[Stored entries]
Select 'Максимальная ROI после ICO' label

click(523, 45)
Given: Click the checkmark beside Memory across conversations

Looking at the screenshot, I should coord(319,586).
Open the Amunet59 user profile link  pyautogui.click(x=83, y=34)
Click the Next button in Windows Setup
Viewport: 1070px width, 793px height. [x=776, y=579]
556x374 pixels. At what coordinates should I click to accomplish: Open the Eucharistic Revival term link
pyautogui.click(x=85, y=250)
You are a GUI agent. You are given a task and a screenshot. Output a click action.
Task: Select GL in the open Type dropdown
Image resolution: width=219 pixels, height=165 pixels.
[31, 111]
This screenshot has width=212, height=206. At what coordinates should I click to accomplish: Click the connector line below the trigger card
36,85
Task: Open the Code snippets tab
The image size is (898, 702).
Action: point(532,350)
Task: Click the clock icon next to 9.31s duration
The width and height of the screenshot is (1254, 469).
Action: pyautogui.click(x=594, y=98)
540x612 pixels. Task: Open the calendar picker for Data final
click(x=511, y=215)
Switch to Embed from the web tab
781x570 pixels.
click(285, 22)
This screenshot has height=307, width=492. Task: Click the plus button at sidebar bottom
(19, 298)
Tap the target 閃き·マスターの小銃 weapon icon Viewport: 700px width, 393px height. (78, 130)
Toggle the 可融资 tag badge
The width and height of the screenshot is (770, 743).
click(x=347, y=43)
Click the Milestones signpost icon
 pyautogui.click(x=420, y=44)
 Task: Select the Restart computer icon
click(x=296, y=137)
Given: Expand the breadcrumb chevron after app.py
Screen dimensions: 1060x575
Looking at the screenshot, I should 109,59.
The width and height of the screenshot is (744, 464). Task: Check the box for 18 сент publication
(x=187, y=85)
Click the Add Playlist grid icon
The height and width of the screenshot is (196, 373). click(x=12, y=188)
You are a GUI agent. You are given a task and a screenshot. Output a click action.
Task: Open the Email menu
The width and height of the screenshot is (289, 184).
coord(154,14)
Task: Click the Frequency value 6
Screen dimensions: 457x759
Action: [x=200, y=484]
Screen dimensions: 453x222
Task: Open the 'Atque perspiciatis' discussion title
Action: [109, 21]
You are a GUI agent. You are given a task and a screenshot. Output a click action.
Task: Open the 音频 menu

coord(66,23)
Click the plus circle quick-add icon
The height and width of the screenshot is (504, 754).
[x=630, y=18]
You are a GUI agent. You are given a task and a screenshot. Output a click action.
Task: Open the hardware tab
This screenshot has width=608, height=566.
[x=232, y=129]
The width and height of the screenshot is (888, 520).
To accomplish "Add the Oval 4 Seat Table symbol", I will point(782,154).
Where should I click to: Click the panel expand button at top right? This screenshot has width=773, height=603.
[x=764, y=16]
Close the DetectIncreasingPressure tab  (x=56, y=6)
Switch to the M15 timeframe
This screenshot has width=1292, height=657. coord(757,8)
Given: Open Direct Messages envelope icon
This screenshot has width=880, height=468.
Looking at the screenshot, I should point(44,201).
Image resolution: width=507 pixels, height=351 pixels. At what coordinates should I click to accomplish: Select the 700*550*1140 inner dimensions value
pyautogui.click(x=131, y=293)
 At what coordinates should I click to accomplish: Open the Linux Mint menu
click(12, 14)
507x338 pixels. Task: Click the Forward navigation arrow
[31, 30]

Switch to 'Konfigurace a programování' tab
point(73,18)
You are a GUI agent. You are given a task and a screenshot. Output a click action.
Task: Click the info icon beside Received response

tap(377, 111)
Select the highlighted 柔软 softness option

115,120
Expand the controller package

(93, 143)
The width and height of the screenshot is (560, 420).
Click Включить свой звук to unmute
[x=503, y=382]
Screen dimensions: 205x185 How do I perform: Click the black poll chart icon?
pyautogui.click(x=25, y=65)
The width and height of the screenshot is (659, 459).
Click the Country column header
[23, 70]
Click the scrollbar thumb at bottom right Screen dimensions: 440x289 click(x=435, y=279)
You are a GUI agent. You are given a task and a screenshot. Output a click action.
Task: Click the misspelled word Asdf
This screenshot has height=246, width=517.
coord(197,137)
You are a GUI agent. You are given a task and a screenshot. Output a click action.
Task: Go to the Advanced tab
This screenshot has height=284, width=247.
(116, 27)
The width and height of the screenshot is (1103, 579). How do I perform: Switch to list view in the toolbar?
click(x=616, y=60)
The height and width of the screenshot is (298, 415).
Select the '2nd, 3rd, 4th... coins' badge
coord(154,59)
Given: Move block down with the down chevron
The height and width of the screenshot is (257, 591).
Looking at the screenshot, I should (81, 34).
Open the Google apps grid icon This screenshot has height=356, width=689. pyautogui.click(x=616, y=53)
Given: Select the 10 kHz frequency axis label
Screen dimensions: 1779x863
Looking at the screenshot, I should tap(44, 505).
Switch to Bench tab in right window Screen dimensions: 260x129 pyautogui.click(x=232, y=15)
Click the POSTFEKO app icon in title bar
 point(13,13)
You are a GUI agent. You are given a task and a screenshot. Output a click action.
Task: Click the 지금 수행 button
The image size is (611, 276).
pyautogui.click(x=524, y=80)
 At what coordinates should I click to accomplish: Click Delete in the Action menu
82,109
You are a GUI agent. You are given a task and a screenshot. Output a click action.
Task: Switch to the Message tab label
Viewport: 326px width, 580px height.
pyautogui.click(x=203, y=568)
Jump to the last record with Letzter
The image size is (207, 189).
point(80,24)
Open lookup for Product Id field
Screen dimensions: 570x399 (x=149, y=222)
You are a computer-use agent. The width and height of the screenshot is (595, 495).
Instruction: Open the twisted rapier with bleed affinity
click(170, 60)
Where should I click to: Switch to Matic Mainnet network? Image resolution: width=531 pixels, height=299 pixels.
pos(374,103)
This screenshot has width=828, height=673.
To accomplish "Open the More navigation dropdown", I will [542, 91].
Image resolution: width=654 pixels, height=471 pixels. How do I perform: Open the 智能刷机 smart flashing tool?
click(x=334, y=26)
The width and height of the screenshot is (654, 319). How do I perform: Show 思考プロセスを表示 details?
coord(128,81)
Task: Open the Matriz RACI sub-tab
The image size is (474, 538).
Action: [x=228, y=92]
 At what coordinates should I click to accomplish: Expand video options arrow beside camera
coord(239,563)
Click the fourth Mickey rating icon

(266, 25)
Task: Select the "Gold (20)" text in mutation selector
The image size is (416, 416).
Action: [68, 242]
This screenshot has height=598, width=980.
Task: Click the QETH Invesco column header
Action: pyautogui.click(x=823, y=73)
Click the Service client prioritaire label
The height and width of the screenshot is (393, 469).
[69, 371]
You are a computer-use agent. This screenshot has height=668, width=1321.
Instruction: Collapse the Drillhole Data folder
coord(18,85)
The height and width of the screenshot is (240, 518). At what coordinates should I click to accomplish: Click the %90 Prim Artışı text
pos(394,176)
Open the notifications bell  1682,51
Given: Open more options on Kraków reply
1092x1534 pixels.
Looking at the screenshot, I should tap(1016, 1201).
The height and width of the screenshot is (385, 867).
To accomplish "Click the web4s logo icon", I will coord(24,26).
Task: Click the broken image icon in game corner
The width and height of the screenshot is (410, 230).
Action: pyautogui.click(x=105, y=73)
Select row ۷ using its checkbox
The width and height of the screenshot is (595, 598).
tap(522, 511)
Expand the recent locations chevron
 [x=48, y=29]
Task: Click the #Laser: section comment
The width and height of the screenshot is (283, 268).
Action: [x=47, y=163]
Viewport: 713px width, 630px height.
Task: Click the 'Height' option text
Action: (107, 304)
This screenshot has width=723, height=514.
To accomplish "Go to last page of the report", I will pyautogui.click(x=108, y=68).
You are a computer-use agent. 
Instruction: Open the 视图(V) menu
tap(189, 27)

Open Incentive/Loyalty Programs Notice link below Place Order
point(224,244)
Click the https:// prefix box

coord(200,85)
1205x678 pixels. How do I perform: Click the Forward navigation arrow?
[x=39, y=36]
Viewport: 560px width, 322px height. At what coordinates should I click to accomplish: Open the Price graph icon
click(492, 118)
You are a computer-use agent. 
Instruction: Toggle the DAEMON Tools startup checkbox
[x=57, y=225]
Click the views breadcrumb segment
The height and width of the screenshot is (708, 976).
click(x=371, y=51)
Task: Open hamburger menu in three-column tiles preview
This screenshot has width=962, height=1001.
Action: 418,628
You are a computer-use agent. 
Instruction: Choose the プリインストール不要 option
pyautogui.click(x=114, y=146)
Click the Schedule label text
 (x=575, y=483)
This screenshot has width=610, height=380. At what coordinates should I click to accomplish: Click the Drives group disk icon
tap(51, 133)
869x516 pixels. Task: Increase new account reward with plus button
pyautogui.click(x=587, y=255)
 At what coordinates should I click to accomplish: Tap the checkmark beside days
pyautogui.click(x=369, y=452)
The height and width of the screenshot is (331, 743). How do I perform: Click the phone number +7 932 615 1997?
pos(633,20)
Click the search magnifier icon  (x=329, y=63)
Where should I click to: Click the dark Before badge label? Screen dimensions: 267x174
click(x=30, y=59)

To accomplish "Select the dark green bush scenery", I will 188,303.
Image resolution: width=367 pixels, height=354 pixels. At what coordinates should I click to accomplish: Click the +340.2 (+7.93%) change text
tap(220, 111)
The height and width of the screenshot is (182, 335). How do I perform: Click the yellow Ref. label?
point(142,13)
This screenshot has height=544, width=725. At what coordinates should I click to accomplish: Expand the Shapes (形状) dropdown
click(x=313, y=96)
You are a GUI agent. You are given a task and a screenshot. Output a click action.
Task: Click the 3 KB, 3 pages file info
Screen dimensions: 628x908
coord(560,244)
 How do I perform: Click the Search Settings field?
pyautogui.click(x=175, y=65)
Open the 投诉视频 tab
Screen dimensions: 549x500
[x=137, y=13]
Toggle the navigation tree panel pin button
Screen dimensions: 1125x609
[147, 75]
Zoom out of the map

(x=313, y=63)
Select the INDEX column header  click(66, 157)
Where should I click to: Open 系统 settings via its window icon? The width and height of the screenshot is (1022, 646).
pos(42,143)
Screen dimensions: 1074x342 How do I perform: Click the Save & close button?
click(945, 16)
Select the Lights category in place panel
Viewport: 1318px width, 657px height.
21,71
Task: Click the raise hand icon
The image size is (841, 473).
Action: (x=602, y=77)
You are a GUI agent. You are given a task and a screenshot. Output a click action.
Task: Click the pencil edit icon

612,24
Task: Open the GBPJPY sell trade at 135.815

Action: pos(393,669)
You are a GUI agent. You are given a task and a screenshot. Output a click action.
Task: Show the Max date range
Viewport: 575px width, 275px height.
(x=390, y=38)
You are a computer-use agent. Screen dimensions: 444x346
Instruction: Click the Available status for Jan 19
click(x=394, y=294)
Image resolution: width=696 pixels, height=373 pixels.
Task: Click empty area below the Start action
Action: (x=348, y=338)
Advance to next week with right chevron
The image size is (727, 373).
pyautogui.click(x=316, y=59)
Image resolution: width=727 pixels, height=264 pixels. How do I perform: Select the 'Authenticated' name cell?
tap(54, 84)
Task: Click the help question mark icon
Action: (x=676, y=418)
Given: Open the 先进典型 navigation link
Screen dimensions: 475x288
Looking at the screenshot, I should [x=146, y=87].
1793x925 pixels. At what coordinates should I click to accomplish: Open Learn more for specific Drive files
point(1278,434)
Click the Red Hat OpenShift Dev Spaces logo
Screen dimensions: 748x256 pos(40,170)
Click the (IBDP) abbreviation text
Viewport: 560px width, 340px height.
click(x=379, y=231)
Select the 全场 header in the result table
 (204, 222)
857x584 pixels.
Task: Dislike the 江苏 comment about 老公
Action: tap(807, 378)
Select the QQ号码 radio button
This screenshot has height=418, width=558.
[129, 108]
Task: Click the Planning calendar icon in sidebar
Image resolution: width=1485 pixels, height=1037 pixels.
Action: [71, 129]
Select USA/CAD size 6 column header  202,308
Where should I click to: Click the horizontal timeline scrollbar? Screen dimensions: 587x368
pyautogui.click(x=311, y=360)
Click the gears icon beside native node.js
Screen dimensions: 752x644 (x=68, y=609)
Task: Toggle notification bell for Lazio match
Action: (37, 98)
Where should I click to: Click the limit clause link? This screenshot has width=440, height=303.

* _Exercise description_
Looking at the data above, show all lines where the word "breadcrumb" occurs.

* _Task answer_
Given: Expand the breadcrumb chevron after app.py
Click the views breadcrumb segment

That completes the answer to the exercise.